Compared to previous works^10,12 better results were achieved in the calculation of L1–L5 and SS angle. In particular, for L1–L5 we obtained R² equal to 0.77 (standard deviation = 6.30°) between the ground truth and the model predictions, versus 0.62 (11.5°) reported in¹². Concerning SS, we reported a mean absolute difference between ground truth and predicted values of 3.27° (standard deviation = 4.31°) versus 5° (3.4°) and 8.6° (8.5°) obtained by Korez et al.¹⁰ and Galbusera et al.¹² respectively, as well as improved R², 0.81, compared to 0.58 in¹² and to 0.73 in¹⁰. However, the maximum errors in the angles calculation were too high (50°, 49° and 34° for L1–L5, L1–S1 and SS respectively). We did not implement a manual intervention to help the model to correct these large errors so the model cannot be used for this purpose in a clinical application setting.

In a clinical perspective, the developed model has the potential for a relevant impact, especially in the field of spinal degeneration and deformities. In its current status, it allows calculating relevant radiological parameters (lordosis, kyphosis, segmental wedging, sacral slope, eliminating intra- and inter-observer variability³ and manual processing time. Future developments may potentially allow for the estimation of other sagittal parameters such as pelvic incidence, pelvic tilt, sagittal vertical axis. However, it should be noted that such extensions require a substantial amount of work, an enlargement of the training set, and further validations.

A possible application of our model is to provide a consistent way of automatically measuring the correction achieved after surgery for the treatment of spinal disorders such as spondylolisthesis. Moreover, the model could be used in the intra-operative phase; indeed, the achievement of the target when correcting spinal deformities is commonly assessed only post-operatively, whereas a real-time quantitative check of the correction during the surgery is currently not feasible, apart from approximate estimations by means of fluoroscopic imaging. In the research context, our approach can speed up the process of annotation to perform different tasks on x-ray images. For example, in order to compute the range of motion and center of rotation in flexion–extension paired radiographs, the manual annotation of all the radiographs is required before performing the computation. In this regard, the exploitation of the proposed model can allow for building an end-to-end pipeline that takes as input a pair of radiographs and provides as output the range of motion and the center of rotation of the motion segment. The developed model is also expected to provide an advantage to research projects in which accuracy and reproducibility of the measurements are fundamental, e.g. to improve the homogeneity of data collected in multicentric clinical trials or in the frame of trials conducted for regulatory purposes, for example for the marketing authorization of new spinal implants.

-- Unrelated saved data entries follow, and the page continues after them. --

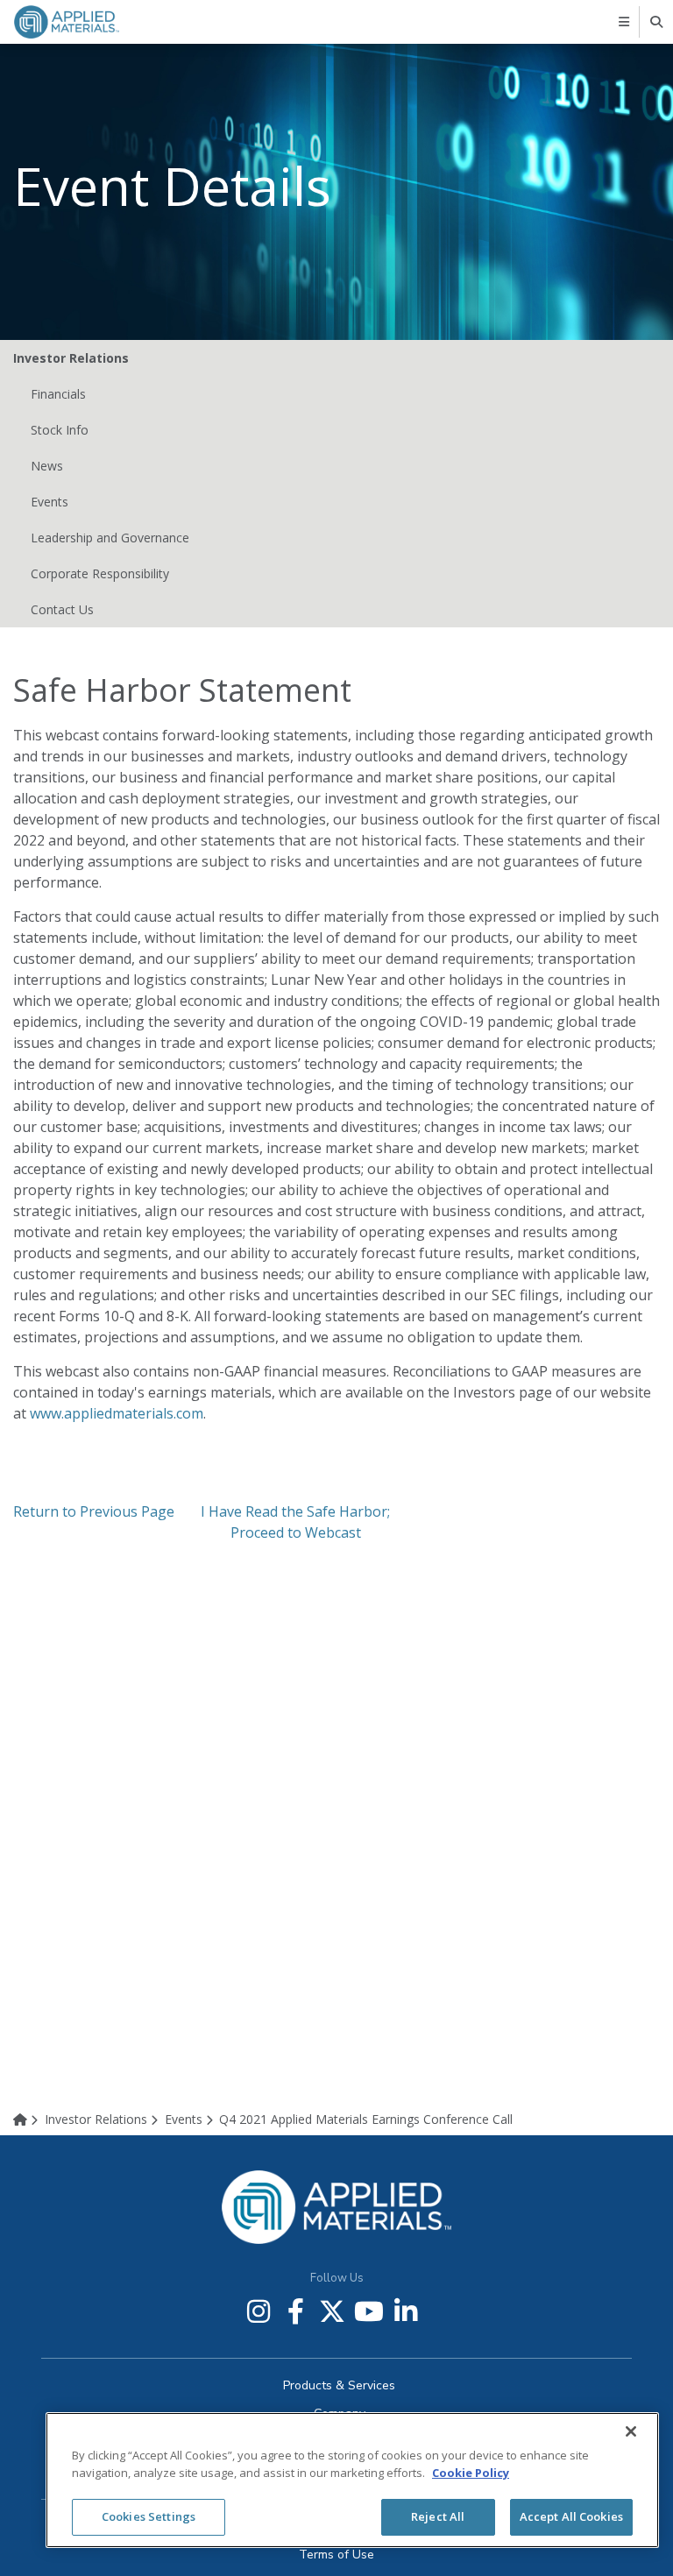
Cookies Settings (148, 2516)
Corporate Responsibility (100, 573)
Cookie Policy (470, 2472)
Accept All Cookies (571, 2516)
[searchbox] (657, 22)
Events (49, 501)
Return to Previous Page (93, 1511)
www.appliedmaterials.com (116, 1413)
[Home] (27, 2119)
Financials (58, 394)
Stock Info (60, 429)
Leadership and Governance (110, 537)
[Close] (631, 2431)
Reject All (437, 2516)
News (47, 465)
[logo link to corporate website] (66, 20)
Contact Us (62, 609)
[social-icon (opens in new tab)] (258, 2311)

Despite the good performances generally superior to the state-of-the-art, we think that our model needs some improvements before clinical use. As a matter of fact, the model missed some vertebrae in the images (Fig. 3) leading to incorrect labeling and localization, potentially affecting the calculation of the angles. In several cases, the gross errors could be related to anatomical features which were underrepresented in the training dataset. For example, the presence of vertebral fracture, which is extremely rare in the training set, compromised the correct identification of the vertebra in Fig. 2. In this regard, we hypothesize that a targeted expansion of the training dataset would be effective in mitigating such limitation. The angles calculation using landmarks has room for improvement. The maximum errors are too high to make the model suitable for a real world application.

Moreover, we are aware that deep learning models need a large number of images to be trained effectively. For this reason, we decided to use Transfer Learning instead of building and training a model from scratch to obtain better performances¹⁷. In particular, we used model parameters guaranteeing state-of-the-art performances in the ImageNet challenge, and retrain only a few layers (see Methods section for details) on the new task. However, we think that using more images, adding images of cases that the model was not able to manage correctly (images with fracture for example) and retraining a model from scratch would potentially lead to an improvement in the results. Unfortunately, very large datasets annotated with landmarks coordinates are not currently available nor easy to create.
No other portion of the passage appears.